For testing purposes user root has a password somlabs.
Then you need to write the image file to microSD card. More information you can find in manuals: How to prepare SD Card with Debian 9.2 for VisionSOM-6ULL on Linux or How to prepare SD Card with Debian 9.2 for VisionSOM-6ULL on Windows. Please remember to use a proper image file: SoMLabs-VisionSOM-6ULL-OpenVPN.zip.
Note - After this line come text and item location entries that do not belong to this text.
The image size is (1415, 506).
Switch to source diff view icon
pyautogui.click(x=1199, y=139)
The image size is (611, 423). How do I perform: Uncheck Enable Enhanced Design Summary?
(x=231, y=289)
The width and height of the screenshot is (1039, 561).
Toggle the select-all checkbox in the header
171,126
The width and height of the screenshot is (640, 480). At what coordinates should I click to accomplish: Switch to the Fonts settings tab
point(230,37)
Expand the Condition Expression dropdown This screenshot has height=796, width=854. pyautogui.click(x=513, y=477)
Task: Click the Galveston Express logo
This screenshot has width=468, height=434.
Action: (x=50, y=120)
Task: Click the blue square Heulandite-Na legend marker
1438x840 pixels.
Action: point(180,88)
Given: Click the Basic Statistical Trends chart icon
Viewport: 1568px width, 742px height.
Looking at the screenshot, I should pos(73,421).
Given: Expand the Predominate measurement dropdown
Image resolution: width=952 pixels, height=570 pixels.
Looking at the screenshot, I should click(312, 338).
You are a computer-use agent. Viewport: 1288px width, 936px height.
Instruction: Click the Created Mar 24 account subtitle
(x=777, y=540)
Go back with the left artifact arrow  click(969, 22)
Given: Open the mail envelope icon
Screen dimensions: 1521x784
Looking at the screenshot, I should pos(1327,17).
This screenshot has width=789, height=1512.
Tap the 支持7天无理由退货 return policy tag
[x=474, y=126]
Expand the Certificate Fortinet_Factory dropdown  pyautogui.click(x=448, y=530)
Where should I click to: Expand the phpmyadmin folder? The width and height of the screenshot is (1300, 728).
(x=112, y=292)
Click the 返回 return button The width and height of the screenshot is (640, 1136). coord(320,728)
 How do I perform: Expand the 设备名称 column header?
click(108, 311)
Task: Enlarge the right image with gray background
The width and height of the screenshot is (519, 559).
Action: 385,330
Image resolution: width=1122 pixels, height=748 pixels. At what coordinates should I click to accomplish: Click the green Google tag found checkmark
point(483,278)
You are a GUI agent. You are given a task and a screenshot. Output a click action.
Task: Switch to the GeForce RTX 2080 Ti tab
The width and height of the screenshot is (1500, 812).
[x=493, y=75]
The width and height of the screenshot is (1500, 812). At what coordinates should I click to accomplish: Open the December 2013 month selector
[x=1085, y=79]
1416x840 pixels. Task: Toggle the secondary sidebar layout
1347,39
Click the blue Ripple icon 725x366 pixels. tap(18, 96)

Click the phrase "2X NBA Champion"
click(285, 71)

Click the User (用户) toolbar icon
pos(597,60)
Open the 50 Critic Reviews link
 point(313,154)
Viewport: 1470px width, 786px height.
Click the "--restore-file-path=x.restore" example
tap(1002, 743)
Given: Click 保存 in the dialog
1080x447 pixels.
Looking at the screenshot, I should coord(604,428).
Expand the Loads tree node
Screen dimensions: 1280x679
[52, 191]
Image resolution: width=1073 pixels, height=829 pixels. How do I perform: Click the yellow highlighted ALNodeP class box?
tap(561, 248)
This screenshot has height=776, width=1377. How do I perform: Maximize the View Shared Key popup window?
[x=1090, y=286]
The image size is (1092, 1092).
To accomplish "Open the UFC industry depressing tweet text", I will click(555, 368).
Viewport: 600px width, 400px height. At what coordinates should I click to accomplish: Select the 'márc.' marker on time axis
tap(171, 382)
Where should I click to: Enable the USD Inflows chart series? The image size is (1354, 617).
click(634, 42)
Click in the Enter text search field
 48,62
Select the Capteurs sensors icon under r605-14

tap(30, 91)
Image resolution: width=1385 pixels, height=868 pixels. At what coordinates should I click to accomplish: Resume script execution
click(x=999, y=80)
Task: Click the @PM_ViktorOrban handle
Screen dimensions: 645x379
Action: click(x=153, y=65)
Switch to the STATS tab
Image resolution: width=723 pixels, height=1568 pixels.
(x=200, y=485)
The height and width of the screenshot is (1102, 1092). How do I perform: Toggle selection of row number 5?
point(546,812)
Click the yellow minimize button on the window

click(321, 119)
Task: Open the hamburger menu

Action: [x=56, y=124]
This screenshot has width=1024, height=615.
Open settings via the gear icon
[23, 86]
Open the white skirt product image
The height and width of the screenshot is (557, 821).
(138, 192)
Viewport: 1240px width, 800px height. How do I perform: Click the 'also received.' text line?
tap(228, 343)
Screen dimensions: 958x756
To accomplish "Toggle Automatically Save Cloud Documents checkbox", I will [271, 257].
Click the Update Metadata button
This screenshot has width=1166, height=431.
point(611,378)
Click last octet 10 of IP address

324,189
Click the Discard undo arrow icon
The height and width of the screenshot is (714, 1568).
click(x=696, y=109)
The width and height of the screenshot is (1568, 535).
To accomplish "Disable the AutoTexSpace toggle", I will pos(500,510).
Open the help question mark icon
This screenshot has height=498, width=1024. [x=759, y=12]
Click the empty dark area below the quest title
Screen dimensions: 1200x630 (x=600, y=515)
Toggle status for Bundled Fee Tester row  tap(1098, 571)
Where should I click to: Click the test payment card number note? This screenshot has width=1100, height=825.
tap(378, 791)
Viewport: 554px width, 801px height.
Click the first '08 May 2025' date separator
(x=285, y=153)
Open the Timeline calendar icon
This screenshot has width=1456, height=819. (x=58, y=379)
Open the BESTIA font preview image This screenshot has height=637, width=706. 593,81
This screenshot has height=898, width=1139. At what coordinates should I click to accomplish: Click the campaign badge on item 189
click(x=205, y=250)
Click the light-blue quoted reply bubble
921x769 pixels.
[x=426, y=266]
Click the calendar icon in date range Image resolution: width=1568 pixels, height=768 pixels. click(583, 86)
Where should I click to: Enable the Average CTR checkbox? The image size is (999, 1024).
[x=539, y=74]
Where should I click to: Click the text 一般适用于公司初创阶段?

Kernel configuration – TUN/TAP device support
OpenVPN requires TUN/TAP (CONFIG_TUN) device support. The source of this driver is already included in the Linux kernel for SoMLabs module, but driver is not selected by default. To enable support for Universal TUN/TAP device, please configure kernel with menuconfig tool:
cd <linux-sources> make ARCH=arm menuconfig
and choose the right driver:
Device Drivers ---> <*> Network device support ---> [*] Network core driver support <*> Universal TUN/TAP device driver support
After all these options have been selected, save your configuration, exit the menuconfig tool and build a new kernel image:
make ARCH=arm zImage
In last steps, transfer the new kernel images to a microSD:
sudo mount /dev/sdbX /mnt/sdcard cd /mnt/sdcard sudo cp <linuxsources>/arch/arm/boot/zImage boot/
and boot SoMLabs module form SD card.
OpenVPN software installation
OpenVPN package – which is available in Debian's default repositories - provides both server and client mode. To update server's package repository and install openvpn software:
root@somlabs:~# apt-get update root@somlabs:~# apt-get install openvpn Reading package lists... Done Building dependency tree Reading state information... Done The following additional packages will be installed: easy-rsa libccid liblzo2-2 libpcsclite1 libpkcs11-helper1 libusb-1.0-0 opensc opensc-pkcs11 openssl pcscd Suggested packages: pcmciautils ca-certificates resolvconf The following NEW packages will be installed: easy-rsa libccid liblzo2-2 libpcsclite1 libpkcs11-helper1 libusb-1.0-0 opensc opensc-pkcs11 openssl openvpn pcscd ...
Above command will also install additional packages, like for example easy-rsa, which we will use to set up our internal Certificate Authority (CA) infrastructure.
Generating Keys and Certificates - Server
To encrypt traffic between the server and clients, OpenVPN utilizes set of certificates and keys. A functional OpenVPN server requires the following certificates/keys:
- CA's public certificate (ca.crt file),
- server public certificate (in this example - server.crt file),
- server public key (in this example - server.key file),
- the Diffie-Hellman (DH) parameters file (dh2048.pem file),
To protecting against portscanning, DOS attacks and any eventual buffer overflow vulnerabilities, user can also generate optional Hash-based Message Authentication Code - HMAC key (ta.key file).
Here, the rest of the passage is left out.